Deep learning is a branch of machine learning that uses artificial neural networks (systems loosely inspired by the structure of the human brain) to learn patterns from data.
The word "deep" refers to depth: the number of layers stacked inside the network. A shallow network might have one or two layers. A deep network might have dozens, hundreds, or in the case of modern large language models, thousands. Each layer transforms the data slightly, learning increasingly abstract representations as you move through the stack.
Here's the key insight that separates deep learning from classical machine learning: traditional ML algorithms need humans to engineer features manually. You decide what inputs matter. In deep learning, the network learns its own features directly from raw data, pixels, waveforms, text characters, without being told what to look for.
That's what makes it so powerful. And that's what makes it so data-hungry.
"Deep learning is not magic. It's a very large function with millions of parameters, trained on enormous amounts of data, that has learned to approximate patterns no human could write by hand."
What Is Deep Learning vs Machine Learning?
It's a nested relationship, not a competition. All deep learning is machine learning, but not all machine learning is deep learning.
Classical machine learning (decision trees, random forests, gradient boosting) works well on structured, tabular data. It's interpretable, efficient, and still dominant across most real-world business applications.

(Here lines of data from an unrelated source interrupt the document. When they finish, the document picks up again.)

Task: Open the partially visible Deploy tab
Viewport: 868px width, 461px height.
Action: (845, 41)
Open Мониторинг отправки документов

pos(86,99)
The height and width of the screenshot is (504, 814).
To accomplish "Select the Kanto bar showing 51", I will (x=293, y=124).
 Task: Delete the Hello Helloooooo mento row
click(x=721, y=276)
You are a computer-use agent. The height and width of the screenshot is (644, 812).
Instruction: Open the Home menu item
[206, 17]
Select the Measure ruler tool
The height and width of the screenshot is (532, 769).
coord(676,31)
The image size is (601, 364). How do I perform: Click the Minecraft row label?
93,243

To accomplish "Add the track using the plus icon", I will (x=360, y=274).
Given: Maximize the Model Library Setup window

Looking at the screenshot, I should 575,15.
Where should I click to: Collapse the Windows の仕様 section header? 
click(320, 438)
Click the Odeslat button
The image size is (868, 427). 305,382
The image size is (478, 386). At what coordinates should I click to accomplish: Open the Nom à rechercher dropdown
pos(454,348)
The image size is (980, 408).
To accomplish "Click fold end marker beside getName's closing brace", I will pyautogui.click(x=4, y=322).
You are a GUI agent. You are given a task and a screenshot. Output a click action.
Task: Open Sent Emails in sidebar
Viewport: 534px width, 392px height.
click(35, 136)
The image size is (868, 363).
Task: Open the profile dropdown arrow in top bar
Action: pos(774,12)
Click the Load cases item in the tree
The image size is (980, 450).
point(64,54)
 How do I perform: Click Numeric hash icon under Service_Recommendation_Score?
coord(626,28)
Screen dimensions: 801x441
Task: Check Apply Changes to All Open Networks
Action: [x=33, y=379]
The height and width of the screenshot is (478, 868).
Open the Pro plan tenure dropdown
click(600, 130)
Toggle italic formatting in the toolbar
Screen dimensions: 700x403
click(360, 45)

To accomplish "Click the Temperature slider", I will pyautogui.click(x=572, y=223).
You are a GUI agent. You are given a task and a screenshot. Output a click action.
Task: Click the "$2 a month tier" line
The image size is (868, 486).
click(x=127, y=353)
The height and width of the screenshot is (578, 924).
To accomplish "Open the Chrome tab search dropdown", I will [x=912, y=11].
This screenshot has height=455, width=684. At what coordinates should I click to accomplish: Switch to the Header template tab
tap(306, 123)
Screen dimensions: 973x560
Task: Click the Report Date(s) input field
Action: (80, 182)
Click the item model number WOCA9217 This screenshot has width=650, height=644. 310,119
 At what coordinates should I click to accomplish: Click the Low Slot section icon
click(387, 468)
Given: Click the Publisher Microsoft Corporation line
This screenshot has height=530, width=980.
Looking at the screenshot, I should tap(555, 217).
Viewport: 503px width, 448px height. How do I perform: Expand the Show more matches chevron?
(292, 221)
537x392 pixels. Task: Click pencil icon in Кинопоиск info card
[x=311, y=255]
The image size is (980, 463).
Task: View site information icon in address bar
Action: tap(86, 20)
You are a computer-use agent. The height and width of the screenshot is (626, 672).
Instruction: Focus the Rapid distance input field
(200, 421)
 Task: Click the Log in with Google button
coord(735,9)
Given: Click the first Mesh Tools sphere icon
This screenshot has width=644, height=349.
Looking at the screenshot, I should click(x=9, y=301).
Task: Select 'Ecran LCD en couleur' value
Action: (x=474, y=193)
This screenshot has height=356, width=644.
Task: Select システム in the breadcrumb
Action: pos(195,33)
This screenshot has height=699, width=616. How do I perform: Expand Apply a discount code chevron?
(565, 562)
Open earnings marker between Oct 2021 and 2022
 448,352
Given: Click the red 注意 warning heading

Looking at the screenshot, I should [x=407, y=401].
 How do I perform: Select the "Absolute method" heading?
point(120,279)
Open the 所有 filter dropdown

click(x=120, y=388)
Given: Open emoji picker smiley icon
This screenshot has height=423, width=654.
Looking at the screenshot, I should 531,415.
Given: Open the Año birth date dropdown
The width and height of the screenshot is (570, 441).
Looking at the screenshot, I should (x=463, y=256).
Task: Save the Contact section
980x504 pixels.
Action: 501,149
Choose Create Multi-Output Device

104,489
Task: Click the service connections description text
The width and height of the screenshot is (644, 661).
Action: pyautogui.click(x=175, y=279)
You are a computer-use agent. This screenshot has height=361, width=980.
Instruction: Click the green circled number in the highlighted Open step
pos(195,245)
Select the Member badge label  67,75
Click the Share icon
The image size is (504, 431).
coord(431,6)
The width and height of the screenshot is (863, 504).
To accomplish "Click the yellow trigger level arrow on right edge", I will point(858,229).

Deep learning takes over when the data is unstructured: images, audio, video, raw text. These formats have too many dimensions and too much complexity for traditional algorithms to handle well. Neural networks, with their layered feature learning, are built exactly for this.
- Use classical ML for credit scoring, demand forecasting, fraud detection, churn prediction: structured tables, interpretability required
- Use deep learning for image recognition, speech, language understanding, video: unstructured data, pattern complexity at scale
The honest take: deep learning is not always better. It requires significantly more data and compute. When you have a clean tabular dataset and a clear prediction task, XGBoost will often beat a neural network and train in seconds rather than hours.
Neural Network Basics
Before we get into specific architectures, you need to understand the building blocks. Every deep learning model, regardless of how complex, is built from the same core components.
Neurons, Layers, and Activation Functions
A neuron is the basic unit. It takes a set of inputs, multiplies each by a learned weight, sums everything up, and passes the result through an activation function. That output feeds into the next layer.
Here I attach an image of the comparison of a real neural network and an artificial one (on the right). You do not need to understand the formula, but just understand the following: 3 weights are coming to the neuron (these are the values of the previous neurons of a neural network). Inside there is a scary formula. However, trust me, is not that scary, it is basically is a fancy way of saying... Let's sum them all up! and just a little thing more I will describe soon, which is, we add an activation function to it.
That's all!
So... what is an activation function? the activation function is what gives neural networks their power. Without it, stacking layers would be mathematically equivalent to having just one layer: you'd just be doing linear transformations. Activation functions introduce non-linearity, which is what allows the network to learn complex patterns. If you did not completely get it, it is okay, this is the biggest mathematical part of the explanation!
The three you'll see everywhere:
- ReLU (Rectified Linear Unit): outputs zero for negative inputs, passes positive inputs through unchanged. Simple, fast, and the default choice for hidden layers in most networks. The fact that something this simple works so well is one of the quiet surprises of deep learning.
- Sigmoid: squashes output to a value between 0 and 1. Used in binary classification output layers where you want a probability.
- Softmax: extends sigmoid to multiple classes. Takes a vector of raw scores and converts them into probabilities that sum to 1. Used in the final layer of any multi-class classifier.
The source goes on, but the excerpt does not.